Repeat only the stretch of lines below that runs from the line with "The height and width of the screenshot is (700, 700)." through the line with "Image resolution: width=960", unaltered.

(Beginning of Excerpted records)

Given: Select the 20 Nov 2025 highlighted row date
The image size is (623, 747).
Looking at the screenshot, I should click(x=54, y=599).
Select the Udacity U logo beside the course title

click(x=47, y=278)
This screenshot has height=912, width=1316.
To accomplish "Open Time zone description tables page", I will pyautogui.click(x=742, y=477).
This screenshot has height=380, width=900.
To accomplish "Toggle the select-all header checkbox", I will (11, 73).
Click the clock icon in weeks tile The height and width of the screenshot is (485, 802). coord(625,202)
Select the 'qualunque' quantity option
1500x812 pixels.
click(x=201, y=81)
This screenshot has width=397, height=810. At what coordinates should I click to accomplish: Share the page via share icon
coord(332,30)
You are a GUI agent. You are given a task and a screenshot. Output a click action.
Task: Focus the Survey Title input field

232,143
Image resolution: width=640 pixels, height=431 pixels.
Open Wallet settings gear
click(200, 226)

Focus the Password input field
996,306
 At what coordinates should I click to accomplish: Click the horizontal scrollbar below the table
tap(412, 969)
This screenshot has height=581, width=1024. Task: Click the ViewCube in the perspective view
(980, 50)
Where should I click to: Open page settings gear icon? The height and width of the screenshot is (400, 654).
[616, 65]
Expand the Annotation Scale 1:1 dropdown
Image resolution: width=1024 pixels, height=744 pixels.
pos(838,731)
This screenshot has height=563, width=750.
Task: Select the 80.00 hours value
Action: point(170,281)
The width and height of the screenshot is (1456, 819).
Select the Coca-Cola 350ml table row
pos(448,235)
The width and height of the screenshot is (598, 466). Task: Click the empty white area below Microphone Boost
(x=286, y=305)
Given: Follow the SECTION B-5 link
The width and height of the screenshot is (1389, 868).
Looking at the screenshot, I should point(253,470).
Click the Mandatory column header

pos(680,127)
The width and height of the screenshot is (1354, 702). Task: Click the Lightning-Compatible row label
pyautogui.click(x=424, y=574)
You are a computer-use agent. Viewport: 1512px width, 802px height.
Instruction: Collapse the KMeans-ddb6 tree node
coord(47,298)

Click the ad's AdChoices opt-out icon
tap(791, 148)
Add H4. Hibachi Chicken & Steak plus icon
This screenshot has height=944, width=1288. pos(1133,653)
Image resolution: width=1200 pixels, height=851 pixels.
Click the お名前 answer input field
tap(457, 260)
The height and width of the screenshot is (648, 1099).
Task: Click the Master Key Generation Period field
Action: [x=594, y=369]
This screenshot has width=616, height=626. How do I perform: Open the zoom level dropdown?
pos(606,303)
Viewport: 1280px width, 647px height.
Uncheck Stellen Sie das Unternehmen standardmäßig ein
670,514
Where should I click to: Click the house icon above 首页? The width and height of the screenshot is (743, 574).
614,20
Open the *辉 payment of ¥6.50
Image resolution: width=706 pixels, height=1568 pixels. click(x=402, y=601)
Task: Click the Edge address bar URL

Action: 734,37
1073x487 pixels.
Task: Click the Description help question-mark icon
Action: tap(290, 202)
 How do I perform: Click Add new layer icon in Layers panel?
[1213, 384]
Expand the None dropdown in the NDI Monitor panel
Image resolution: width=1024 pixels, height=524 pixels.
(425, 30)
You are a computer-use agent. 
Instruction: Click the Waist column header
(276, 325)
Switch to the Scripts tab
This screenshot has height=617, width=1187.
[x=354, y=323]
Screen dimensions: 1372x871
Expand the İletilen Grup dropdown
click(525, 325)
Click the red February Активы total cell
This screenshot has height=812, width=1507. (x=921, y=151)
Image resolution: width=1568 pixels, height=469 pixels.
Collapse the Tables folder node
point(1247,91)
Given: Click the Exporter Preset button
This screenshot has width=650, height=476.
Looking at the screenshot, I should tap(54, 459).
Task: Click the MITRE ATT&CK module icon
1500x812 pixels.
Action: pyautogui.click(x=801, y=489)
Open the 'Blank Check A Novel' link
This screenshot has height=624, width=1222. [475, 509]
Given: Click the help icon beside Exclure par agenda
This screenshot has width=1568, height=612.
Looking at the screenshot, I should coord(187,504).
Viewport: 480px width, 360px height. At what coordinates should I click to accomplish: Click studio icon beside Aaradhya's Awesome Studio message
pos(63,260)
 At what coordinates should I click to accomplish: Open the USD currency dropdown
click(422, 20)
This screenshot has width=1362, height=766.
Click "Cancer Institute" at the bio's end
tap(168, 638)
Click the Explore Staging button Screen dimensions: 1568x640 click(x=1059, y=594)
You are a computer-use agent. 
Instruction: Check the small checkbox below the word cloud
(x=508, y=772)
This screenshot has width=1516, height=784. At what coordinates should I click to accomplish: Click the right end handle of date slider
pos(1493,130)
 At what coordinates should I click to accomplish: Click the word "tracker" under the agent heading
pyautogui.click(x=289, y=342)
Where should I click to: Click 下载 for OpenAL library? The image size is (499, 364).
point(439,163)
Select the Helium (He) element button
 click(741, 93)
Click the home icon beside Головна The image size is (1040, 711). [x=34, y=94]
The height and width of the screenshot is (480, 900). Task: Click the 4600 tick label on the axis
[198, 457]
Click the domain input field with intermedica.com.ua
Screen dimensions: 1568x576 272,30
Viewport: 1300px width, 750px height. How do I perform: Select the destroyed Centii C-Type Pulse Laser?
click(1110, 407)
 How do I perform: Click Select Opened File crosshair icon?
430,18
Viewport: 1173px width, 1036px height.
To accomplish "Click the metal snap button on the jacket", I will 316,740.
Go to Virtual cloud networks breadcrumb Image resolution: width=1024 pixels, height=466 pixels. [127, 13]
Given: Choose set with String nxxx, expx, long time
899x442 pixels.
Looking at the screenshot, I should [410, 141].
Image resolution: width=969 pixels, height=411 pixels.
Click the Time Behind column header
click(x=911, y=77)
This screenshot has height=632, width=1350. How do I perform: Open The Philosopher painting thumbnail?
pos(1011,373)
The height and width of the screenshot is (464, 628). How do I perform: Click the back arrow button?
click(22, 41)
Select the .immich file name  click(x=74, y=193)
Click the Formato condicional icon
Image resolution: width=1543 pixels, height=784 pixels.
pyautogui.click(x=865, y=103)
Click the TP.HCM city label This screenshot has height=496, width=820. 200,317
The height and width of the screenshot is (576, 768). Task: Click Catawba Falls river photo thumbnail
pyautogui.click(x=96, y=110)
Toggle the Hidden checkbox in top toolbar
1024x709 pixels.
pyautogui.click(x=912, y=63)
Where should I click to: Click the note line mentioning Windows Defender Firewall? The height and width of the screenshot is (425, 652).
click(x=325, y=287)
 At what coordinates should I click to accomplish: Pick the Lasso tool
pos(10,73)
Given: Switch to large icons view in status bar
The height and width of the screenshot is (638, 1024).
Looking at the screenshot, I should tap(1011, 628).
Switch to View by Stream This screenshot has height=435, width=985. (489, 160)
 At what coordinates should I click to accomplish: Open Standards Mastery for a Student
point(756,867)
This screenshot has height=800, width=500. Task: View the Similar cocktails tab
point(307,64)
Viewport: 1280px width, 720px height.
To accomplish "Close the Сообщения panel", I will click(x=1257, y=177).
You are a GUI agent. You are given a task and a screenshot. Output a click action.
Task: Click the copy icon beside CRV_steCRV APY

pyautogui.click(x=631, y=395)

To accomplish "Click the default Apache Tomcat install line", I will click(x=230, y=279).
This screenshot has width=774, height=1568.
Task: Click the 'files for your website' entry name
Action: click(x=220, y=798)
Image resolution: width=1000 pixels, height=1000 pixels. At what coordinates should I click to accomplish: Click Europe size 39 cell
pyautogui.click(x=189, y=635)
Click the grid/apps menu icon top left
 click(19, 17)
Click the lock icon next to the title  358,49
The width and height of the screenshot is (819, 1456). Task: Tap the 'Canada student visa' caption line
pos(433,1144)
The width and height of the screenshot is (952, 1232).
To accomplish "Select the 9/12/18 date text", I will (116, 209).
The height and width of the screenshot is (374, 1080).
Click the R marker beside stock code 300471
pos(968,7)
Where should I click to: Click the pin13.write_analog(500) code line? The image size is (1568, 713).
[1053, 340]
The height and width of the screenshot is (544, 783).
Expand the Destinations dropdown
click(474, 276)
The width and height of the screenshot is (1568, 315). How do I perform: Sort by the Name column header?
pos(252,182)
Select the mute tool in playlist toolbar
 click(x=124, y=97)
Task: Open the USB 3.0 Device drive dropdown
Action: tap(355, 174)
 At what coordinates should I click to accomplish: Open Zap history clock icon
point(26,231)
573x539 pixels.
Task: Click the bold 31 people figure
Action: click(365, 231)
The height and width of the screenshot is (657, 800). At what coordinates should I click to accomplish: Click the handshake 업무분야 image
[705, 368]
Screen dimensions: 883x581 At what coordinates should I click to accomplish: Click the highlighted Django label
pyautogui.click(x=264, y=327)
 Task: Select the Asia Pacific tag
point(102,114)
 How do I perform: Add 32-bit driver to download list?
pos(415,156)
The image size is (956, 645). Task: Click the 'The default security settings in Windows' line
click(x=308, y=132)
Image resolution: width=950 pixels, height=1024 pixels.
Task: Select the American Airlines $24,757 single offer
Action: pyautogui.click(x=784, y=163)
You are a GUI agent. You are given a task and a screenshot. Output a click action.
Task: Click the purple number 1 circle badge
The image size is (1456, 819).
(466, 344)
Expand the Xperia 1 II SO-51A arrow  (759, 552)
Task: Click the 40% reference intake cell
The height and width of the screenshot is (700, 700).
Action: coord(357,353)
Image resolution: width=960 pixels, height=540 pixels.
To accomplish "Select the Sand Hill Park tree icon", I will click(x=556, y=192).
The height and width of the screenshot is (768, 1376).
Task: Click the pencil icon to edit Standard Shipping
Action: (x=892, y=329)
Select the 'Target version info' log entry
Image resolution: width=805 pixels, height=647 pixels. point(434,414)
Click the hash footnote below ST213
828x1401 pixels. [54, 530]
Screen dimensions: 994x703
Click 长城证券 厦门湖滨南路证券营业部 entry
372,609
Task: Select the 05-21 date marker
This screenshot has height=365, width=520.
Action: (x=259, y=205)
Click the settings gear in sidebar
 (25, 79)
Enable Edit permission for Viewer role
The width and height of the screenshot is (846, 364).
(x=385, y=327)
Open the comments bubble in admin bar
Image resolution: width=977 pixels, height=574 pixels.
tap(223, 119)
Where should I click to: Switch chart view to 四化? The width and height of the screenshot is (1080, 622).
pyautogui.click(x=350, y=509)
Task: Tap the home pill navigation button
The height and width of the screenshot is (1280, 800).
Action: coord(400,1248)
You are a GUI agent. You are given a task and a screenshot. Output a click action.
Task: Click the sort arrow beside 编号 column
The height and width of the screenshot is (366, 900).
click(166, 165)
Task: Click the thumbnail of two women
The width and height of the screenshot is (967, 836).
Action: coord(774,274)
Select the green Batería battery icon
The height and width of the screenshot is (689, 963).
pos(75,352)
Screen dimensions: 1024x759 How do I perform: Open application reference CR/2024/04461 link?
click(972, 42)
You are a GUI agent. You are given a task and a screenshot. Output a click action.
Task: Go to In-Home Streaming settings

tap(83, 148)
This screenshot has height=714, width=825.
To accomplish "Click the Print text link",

(End of Excerpted records)

Exercise solution:
The height and width of the screenshot is (700, 700).
Action: coord(357,353)
Image resolution: width=960 pixels, height=540 pixels.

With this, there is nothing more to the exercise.